At one point the doctor asked if he could make a small cut to help the baby get out, and I couldn't decide what to do but decided against it. He later said it was a good decision because I tore about the same as he would have cut.
It's hard to describe what the bad contractions felt like, or what pushing felt like, besides just that the pain was out of this world. Pushing at least felt like it had a purpose though, and after a while you could feel that you were making progress, though it was disheartening how slooowwwww the process was and I kept asking HOW MUCH LONGER!! Pushing was exhausting though, and my heart rate was so high and I was so sweaty. It was the hardest workout I have EVER done. By far.
But finally he was here! At 11:39pm, only 5 hours after getting to the hospital. Yes, don't hate me.
In case you didn't guess, this picture is NOT from right after the birth. Those picture are NOT cute. They are being hidden away. :-)
And then I felt blissful euphoria. Just kidding. I still felt awful. I was shaking uncontrollably even though I was hot and sweaty and not cold, and delivering the placenta and being stitched up was also awful - the whole process was just NEVER GOING TO BE OVER. I feel like I missed out a little on being so happy to hold Baby J because I was shaking so uncontrollably that I was worried I was going to hurt him and I couldn't focus on him much because of the pain.
He got weighed (6 pounds 13 ounces), measured (20.5 inches with a pretty severe cone head!), and his Apgar score taken (a nice solid 9 out of 10), and JMan and the nurse said he said "Hi!" (Seriously!).
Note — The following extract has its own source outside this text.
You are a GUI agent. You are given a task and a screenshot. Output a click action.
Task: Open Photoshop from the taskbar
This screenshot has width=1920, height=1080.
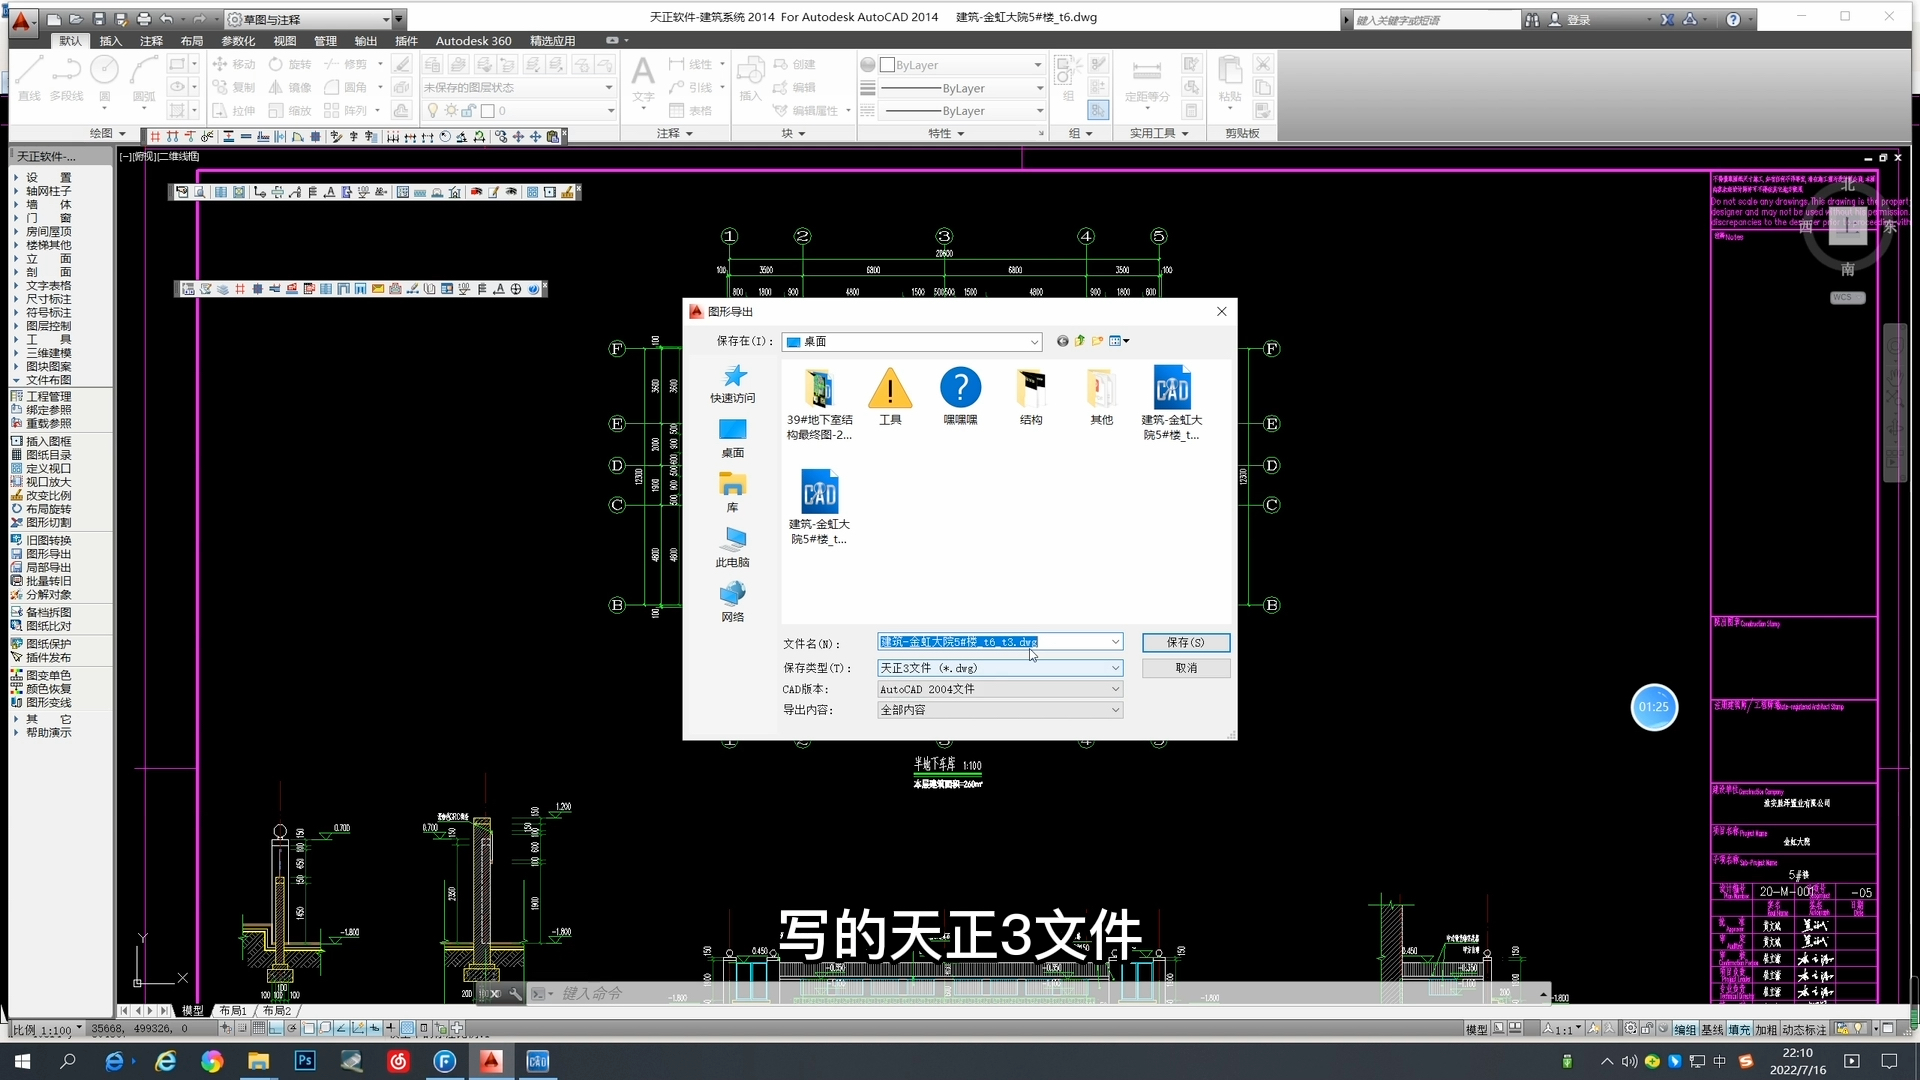click(x=305, y=1061)
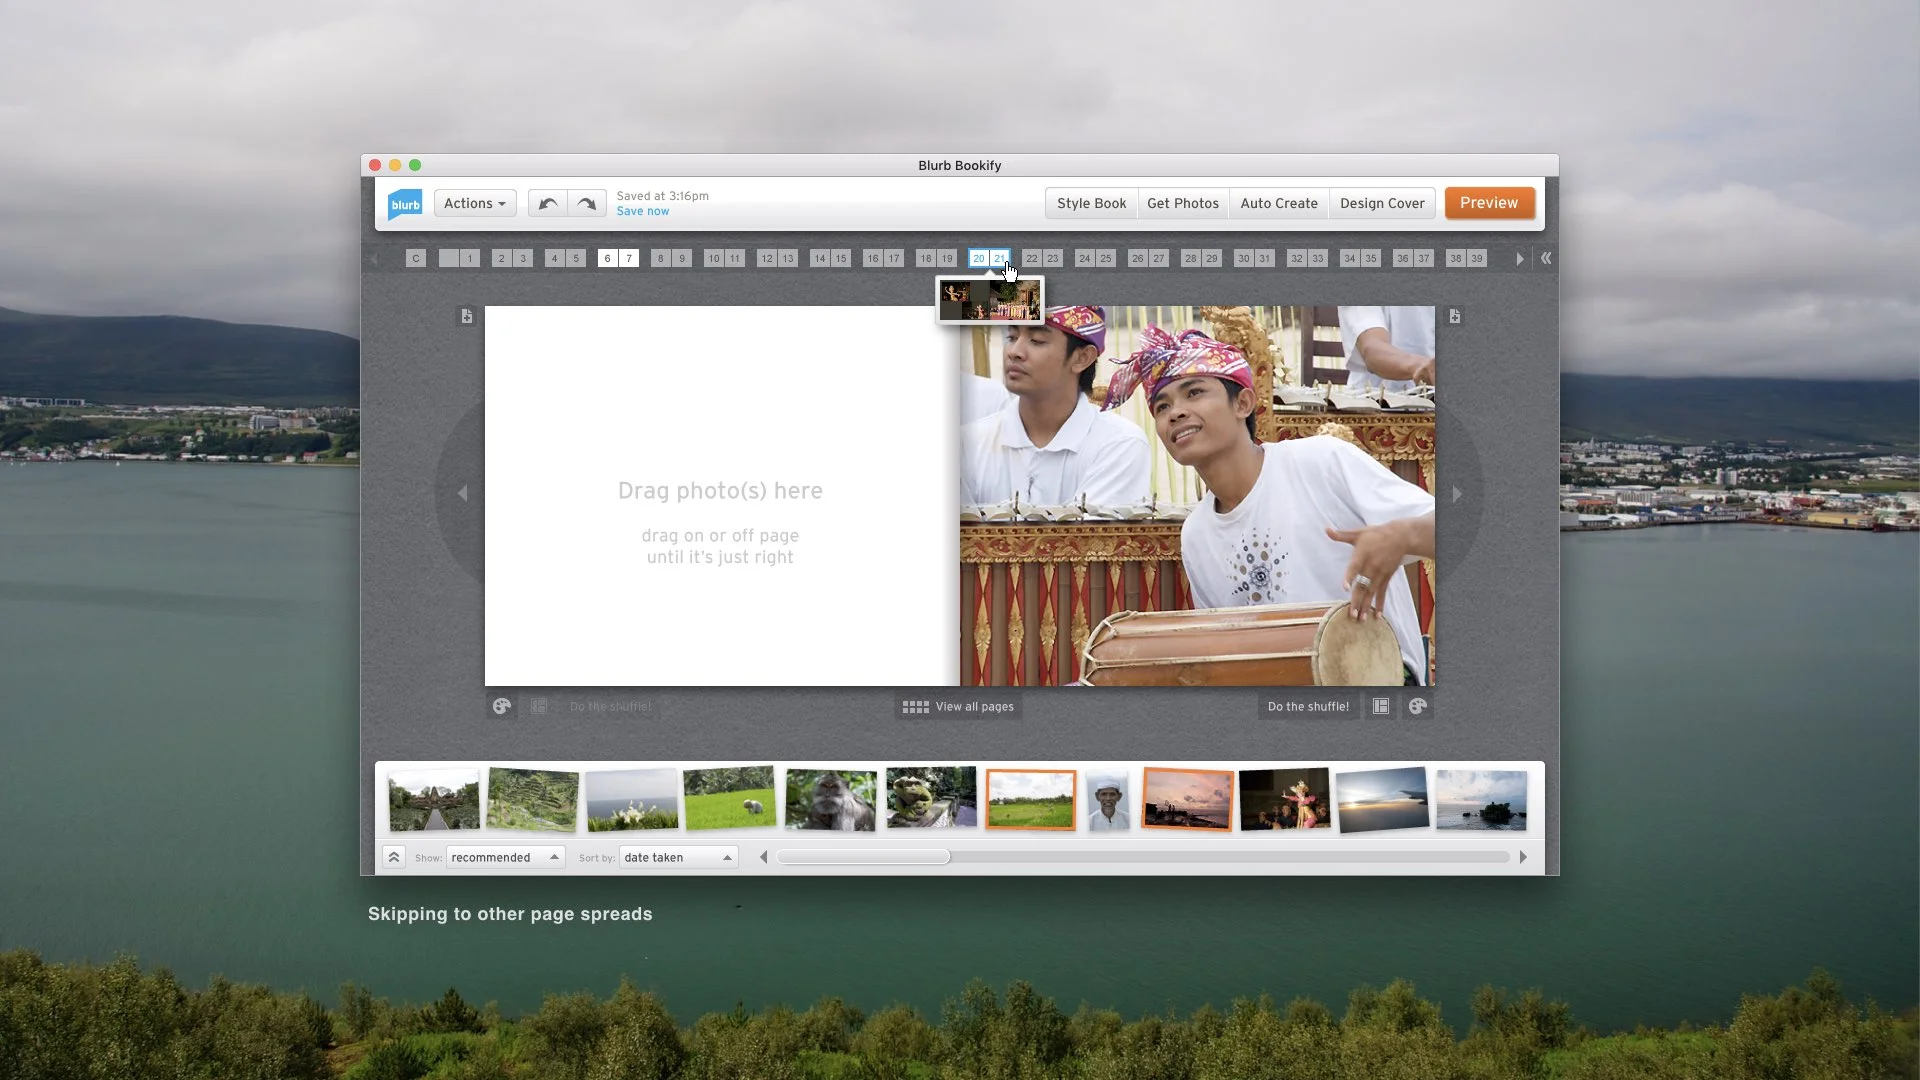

And that's a wrap! I'm really happy it turned out so well, no complications and no c-section and everyone healthy, but I'm honestly not sure I would try to go natural again. An epidural sounds awfully nice in retrospect. And I was lucky and the labor was pretty quick! So I can't imagine those that suffer through 30+ hours of this torture.
The rest of the hospital stay was a whirlwind of baby's first bath:
Plus just general recovery. I was SO stiff after and it was really tough to just walk around. The nurses were (mostly) great and taught us a lot about caring for a newborn (since we knew nothing). But man were we ever ready to GET OUT OF THE HOSPITAL even after just 40 hours or so there. Baby J had a small case of jaundice so we had to wait on his blood test to see if he was okay enough to leave, but when we got the go ahead, we got outta there!
I didn't take a side view - but you can tell I still look 7-8 months pregnant in this picture. It's a little depressing!
And THAT'S a wrap. I commend you if you actually read that whole novel. How does YOUR labor story compare?!?!